There is one option that can remove the risk altogether: centralisation. Tokens, like Ripple, simply have a single central authority. Although it’s actually pretty easy to say that Ripple acts like a token constantly under 51% attack; because, well, it is constantly under a 51% attack.
Ripple unveiled a strategy in 2017 to ‘become more decentralized than Bitcoin’. Their (now ex) technology chief Stefan Thomas claimed that Ripple validators are less likely to be malicious or attacked successfully since they are chosen on ‘merit’.
“Bitcoin chooses validators solely based on their mining power, which actually deincentivizes security,” Thomas wrote. “Security measures cost money, but don’t improve on the speed of mining.”

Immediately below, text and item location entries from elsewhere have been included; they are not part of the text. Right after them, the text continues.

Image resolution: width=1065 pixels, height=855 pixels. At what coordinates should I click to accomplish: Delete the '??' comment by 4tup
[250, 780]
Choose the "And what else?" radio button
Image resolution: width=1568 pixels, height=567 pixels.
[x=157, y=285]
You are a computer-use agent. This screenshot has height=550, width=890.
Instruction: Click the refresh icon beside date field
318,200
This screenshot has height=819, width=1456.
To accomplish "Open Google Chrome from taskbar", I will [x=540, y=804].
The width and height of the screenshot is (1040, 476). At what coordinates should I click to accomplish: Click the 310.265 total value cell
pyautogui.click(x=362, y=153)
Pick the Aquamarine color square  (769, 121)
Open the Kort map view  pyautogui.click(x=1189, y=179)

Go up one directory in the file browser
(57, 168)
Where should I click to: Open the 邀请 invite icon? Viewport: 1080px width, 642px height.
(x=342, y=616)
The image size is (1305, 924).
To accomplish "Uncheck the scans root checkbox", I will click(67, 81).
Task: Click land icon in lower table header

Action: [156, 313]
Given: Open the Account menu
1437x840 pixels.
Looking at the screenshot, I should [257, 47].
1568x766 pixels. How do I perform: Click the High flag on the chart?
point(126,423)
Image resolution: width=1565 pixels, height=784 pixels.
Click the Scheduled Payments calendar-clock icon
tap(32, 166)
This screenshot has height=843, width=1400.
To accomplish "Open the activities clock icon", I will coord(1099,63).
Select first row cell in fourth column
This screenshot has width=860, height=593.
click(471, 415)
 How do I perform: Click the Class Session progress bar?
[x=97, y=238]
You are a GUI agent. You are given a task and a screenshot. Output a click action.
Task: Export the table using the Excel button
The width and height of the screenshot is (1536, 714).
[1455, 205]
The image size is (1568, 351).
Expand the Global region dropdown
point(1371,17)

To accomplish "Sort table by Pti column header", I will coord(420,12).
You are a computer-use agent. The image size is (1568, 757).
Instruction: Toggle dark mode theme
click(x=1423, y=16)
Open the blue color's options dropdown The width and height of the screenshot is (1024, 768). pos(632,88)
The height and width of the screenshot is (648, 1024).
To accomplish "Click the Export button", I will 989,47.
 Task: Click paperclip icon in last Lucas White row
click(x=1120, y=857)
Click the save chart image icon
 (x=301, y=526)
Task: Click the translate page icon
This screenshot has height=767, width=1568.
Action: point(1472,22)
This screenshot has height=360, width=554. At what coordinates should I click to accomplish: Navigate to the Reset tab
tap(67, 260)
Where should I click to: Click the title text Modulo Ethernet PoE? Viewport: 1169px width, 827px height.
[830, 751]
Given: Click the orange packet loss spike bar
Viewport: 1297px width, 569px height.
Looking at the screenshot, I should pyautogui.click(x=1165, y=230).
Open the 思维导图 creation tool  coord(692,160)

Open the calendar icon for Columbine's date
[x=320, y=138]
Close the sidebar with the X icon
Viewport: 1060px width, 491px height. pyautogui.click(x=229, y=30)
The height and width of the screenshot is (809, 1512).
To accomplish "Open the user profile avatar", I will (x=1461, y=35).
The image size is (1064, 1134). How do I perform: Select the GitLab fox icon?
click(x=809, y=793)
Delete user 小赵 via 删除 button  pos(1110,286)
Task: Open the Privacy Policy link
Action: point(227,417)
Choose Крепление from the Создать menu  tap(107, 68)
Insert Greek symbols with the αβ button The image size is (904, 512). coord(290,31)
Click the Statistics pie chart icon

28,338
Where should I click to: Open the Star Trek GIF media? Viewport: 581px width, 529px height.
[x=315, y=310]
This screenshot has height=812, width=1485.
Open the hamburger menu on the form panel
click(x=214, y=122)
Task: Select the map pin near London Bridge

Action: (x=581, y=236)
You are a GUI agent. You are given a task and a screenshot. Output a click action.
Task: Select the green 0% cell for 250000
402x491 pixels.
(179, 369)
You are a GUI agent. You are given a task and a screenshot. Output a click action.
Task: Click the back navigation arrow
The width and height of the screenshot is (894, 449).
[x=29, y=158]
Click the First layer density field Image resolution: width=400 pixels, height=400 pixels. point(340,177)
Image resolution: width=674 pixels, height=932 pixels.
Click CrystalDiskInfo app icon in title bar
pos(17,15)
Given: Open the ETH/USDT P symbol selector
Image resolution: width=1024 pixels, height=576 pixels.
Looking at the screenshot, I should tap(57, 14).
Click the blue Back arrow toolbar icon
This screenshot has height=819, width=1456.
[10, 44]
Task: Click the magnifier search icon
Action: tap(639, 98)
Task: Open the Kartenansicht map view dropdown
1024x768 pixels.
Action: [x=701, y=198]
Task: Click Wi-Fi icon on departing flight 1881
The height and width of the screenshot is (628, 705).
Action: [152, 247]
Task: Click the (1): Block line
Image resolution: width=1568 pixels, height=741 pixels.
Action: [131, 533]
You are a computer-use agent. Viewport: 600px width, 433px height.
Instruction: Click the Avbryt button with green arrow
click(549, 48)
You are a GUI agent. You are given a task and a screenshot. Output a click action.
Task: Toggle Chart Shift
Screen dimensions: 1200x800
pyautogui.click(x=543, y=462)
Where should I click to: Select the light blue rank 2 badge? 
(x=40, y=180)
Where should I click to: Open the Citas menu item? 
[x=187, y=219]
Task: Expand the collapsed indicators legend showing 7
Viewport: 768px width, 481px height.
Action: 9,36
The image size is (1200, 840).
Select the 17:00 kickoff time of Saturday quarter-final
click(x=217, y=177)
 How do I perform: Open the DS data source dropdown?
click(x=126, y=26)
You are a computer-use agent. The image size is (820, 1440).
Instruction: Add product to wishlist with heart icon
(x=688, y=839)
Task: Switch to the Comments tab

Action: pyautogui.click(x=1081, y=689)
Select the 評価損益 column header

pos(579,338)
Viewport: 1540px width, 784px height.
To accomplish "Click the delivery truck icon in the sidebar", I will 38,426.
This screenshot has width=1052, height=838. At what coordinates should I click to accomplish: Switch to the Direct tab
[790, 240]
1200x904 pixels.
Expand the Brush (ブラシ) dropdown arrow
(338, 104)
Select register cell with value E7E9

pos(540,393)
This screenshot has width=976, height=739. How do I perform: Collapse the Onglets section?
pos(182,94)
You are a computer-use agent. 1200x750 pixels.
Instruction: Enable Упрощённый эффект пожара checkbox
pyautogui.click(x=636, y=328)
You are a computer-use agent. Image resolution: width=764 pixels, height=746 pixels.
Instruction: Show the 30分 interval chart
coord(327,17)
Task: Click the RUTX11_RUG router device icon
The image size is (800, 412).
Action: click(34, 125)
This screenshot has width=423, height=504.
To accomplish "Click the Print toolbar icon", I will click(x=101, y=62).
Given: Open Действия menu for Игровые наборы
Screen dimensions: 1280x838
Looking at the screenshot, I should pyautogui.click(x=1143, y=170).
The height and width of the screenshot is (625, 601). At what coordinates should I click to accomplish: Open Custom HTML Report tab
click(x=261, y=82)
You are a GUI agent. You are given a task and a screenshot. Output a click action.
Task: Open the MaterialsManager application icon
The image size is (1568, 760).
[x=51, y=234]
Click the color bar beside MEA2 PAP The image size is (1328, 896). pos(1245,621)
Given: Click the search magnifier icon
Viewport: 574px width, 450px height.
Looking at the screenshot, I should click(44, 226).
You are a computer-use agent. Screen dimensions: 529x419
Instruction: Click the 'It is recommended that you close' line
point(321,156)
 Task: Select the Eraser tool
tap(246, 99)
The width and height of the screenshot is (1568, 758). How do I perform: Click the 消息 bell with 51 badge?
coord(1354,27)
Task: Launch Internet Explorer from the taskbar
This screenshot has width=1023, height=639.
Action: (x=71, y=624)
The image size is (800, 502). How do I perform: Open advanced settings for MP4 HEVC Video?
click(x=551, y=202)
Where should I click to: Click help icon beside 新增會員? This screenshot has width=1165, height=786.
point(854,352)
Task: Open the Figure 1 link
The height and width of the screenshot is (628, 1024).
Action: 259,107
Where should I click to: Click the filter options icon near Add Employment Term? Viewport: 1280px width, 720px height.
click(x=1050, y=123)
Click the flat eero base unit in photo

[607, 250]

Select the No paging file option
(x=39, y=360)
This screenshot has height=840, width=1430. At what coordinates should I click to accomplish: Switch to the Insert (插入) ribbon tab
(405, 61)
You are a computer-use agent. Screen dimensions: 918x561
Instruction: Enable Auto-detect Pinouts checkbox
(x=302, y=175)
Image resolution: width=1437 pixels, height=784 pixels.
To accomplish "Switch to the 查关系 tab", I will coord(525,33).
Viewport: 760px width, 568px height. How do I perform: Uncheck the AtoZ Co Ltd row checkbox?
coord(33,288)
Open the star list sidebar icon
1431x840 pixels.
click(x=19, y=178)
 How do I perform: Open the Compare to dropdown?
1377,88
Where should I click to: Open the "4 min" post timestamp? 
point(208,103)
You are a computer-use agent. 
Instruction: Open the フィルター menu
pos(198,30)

The XRP Ledger’s biggest difference from most cryptocurrencies is that it uses a unique consensus algorithm that does not require the time and energy of “mining”, the way Bitcoin, Ethereum, and almost all other such systems do. Instead of “proof of work” or even “proof of stake”, The XRP Ledger’s consensus algorithm uses a system where every participant has an overlapping set of “trusted validators” and those trusted validators efficiently agree on which transactions happen in what order.
Economics of a 51% attack
If a malicious miner acquires 51% of the network’s power and performs a 51% attack and double spends some coins, the value of that cryptocurrency will presumably drop in value. The result for the attacker would be:
Net value for the attacker = Number of coins double spent * (value of the coin – the coin’s drop in value)
In some instances the net value from that attack would be less than the value rewarded from mining the coin benevolently.
The monetary economics of a 51% do not always make sense from a profit standpoint, but could make sense if greater politics were at stake i.e. a government or competing cryptocurrency that tampers with Bitcoin or another cryptocurrency to distill fear in its network.